It's a teensy bit orange
The Dream Realised.
After months - no years - of dreaming about owning our own camper, we'd finally decided what we we were going for! Back at the end of 2014 or so, we visited the factory of a demountable camper maker in the north of The Netherlands. If you don't know what a demountable camper is, here's someone who does.
If you don't know where The Netherlands is, well... just understand that it looks nothing like this:
Glad I could clear that up.
Anyway. We had a look at a demountable camper, and liked a lot of things about it - the autonomy, mobility, relatively small size, the build quality, the coolness. Here's a similar camper to the one we looked at, employed as a demo in the summer of 2015 (thanks to the Vagabond Baker for the photo - good blog too!).
But back in 2014, for various reasons, the manufacturer in The Netherlands- Lelycampers - was not in a position to sell anything. Literally. They went out of business a short time later.
In the meantime, we went on to look very seriously at an old Airstream motorhome (Model 345). Beautiful, but 11 m long, and in need of about 30k spent on it.
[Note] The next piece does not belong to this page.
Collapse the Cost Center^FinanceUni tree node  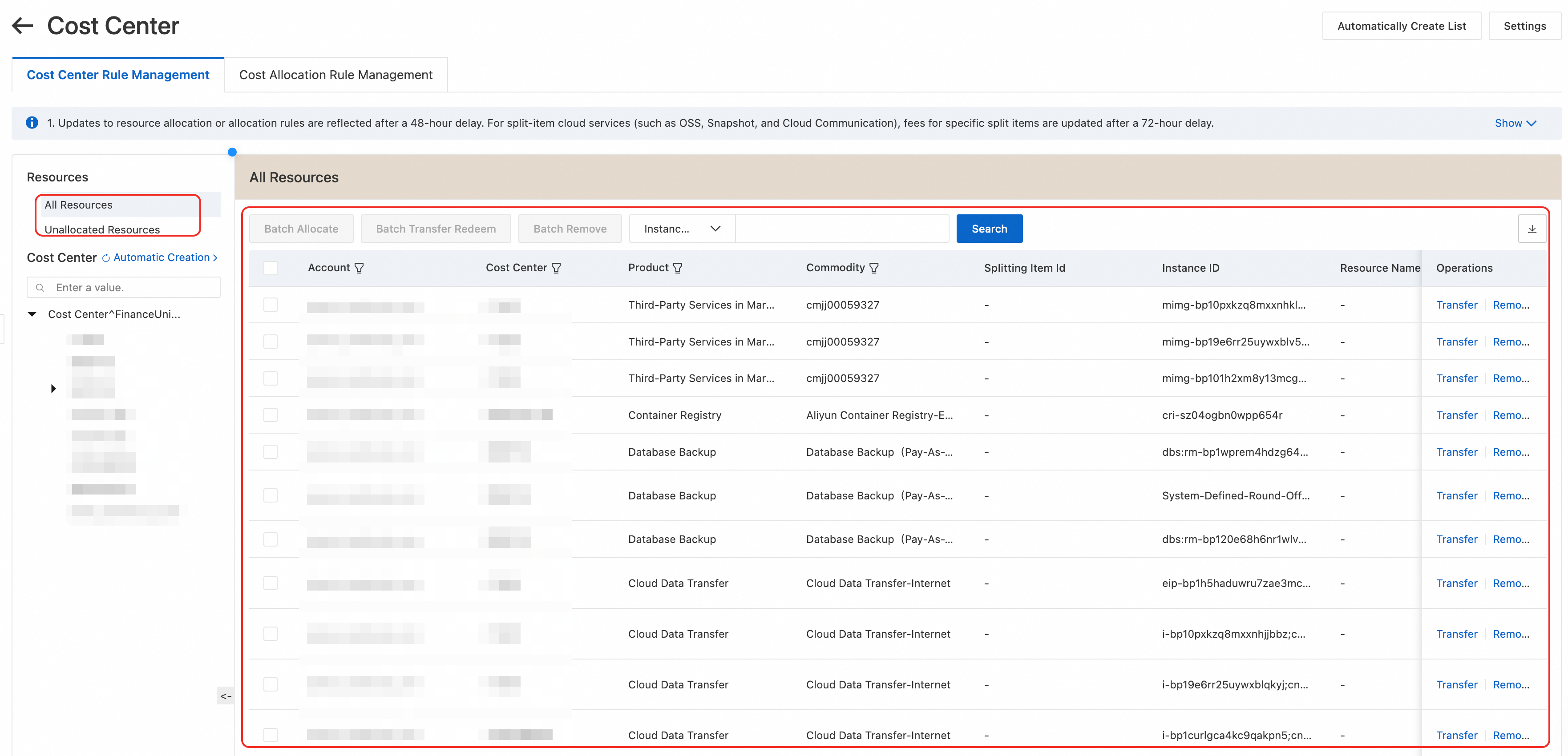click(32, 314)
To say it was damp, is a bit like saying the same about the Titanic.
Thoughts turned again to a demountable. Having the ability to separate car and camper unit meant that when not travelling, we still had sensible transport. One which could also be used domestically for ferrying our piles of rubbish to the tip, rather than having to risk the 15 km drive in Rosie, which was just about her mechanical range limit by this stage.
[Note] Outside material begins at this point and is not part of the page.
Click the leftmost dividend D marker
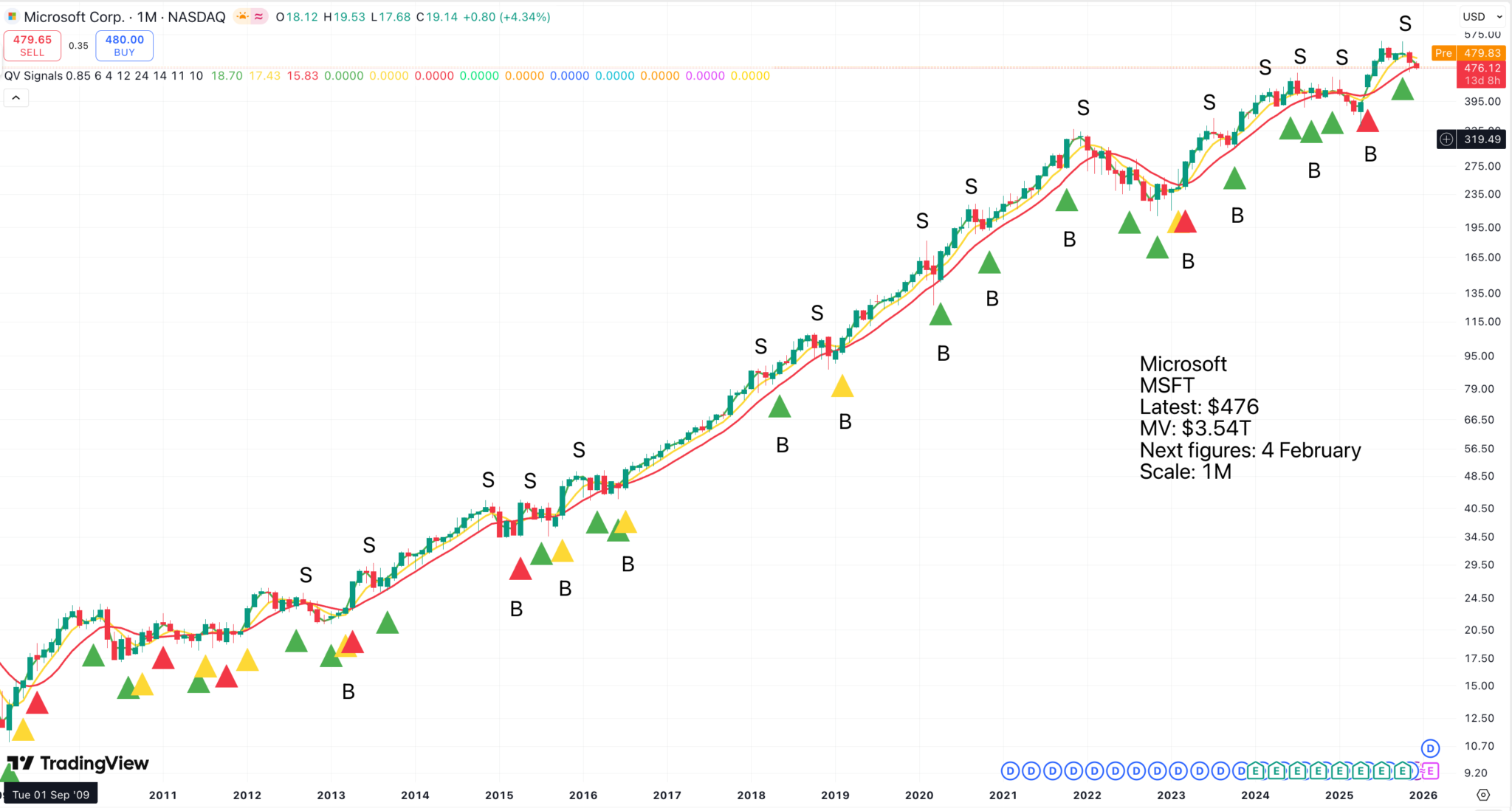Screen dimensions: 1512x811 point(1010,771)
Doing a little more research, I discovered a demountable dealer [ed: the dealer was demountable? Interesting] in the UK - SBS Adventure Campers. By the way, SBS is an acronym of 'Simply Brilliant Stuff', rather than - I assume - an indication that owner Gary Warr is/was Special Forces. But who knows? If you ask, he could tell you, but then...
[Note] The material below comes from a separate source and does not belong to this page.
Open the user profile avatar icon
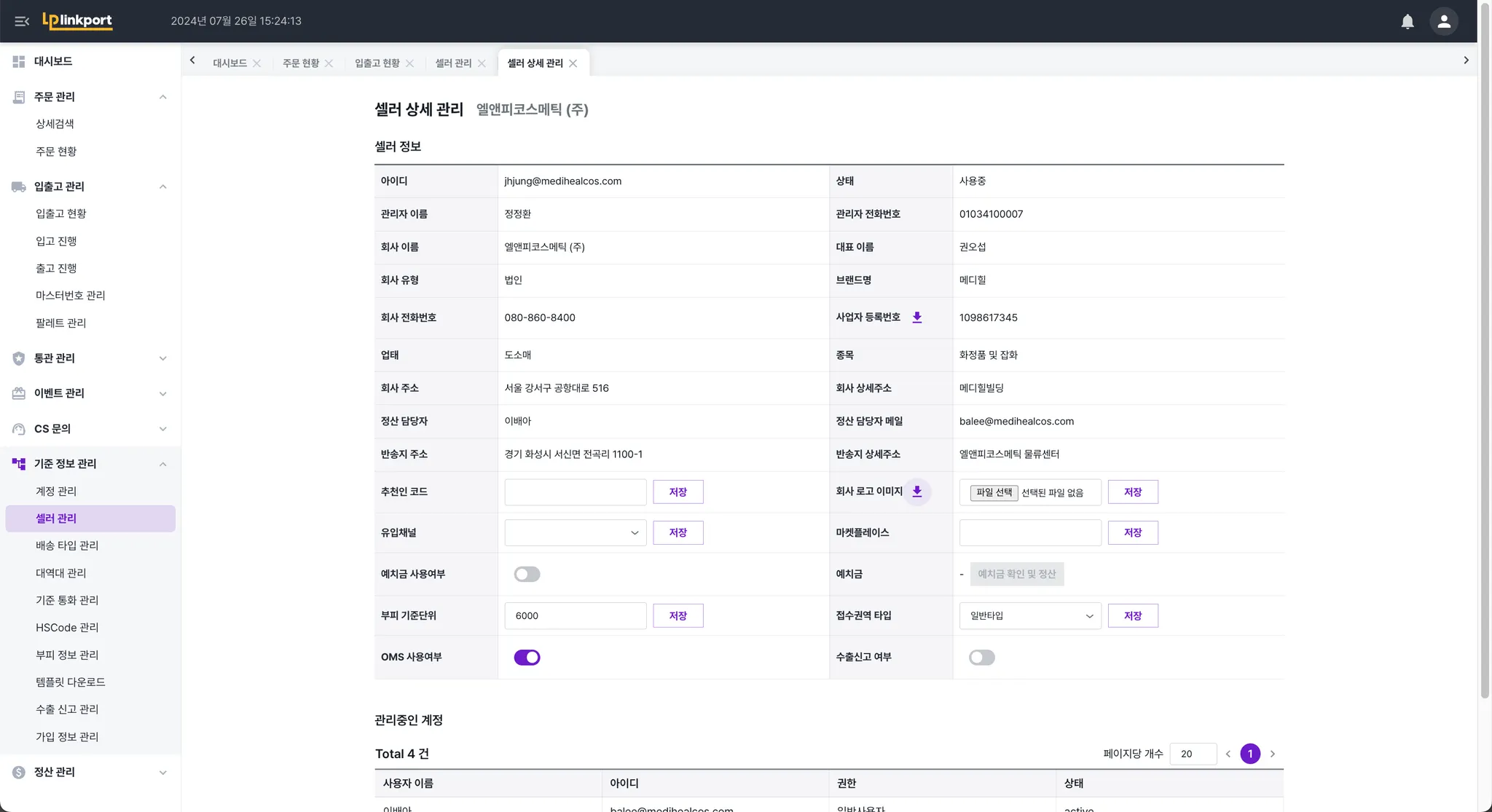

Through SBS we discovered that our original demountable manufacturer in the Netherlands was reborn under the new name 'Dutch Campers'. And there just happened to be a demo version of the DC220 model that Gary could sell us. Tempting?
Sure enough, we went searching for a suitable base vehicle. See my advice earlier. Plus all the expert advice on demountables universally recommended a Toyota Hilux, Extra Cab version. Unfortunately they're as rare as hen's teeth second hand. The main alternative was a Land Rover - but yeah, I don't think Flemming and others would have forgiven me for that!
I tried finding a decent Hilux in the UK, but eventually came across a nice one in the Netherlands. This had the advantage of being a 'left hooker' (no Lewis, that's not what you think). Good spec, full manufacturer's service history, reasonable mileage. Only one problem. It was orange. Bright orange. It had been repainted for use as a maintenance vehicle - it even had the flashing lights on the roof. Who can resist flashing lights?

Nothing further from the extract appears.